Cybercrime – A growing threat to the supply chain

The US retailer Target is facing tough times after a slow start in embracing e-commerce, its costly expansion into Canada and the much publicized security breach of customer data. Combined these issues resulted in the CEO in stepping down from his position.

While issues surrounding e-commerce and the Canadian expansion have indeed taken a toll on the company it is the security breach that proved the final straw. In December 2013, Target disclosed a breach of 40m credit and debit card accounts over a nearly three-week period before Christmas. Then in January, the company said hackers also stole personal information — including names, phone numbers, and email and mailing addresses — from as many as 70m customers.

Not surprising, the theft badly damaged the retailer’s reputation and profits. In fact, its fourth quarter revenue declined 5.3% and its profit fell 46%.

To improve security, Target’s new CIO announced plans to implement store credit and debit cards with chip-and-PIN security technology, becoming the first major US retailer to do so.

Cards with chip-and-pin technology are considered more secure than magnetic stripe cards because they are embedded with a microchip that generates a different, single-use code to process every transaction that is made. That means the card data is practically impossible to counterfeit, because even if the data is hacked, it can’t be used again.

Cybercrime such as what occurred at Target is on the rise. According to a study by the Center for Strategic Studies and security software maker McAfee, cybercrime costs the United States economy about $100bn each year.

And don’t think it only occurs in the retail industry. Intellectual property is among the primary targets for such security breaches – particularly for those industries in which competition is fierce for that next new product. An example of this allegedly involved three of the largest medical device companies – Medtronic, Boston Scientific and St. Jude Medical. Very disturbing was the fact that these companies were not even aware of the intrusions until federal authorities contacted them.

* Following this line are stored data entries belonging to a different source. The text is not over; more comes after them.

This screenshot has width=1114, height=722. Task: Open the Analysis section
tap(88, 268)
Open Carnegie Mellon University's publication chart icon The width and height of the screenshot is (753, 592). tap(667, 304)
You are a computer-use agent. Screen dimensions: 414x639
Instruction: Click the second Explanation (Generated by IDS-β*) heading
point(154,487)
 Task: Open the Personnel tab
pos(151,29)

Supply chains have become global and involve visibility and collaboration among partners but this can result in risks such as cybercrime becoming greater threats. Investments to combat this rising risk are growing and according to Allied Business Intelligence, global cybersecurity spending by critical infrastructure industries was expected to hit $46bn in 2013, up 10% from a year earlier. Expect this amount to grow even quicker in 2014.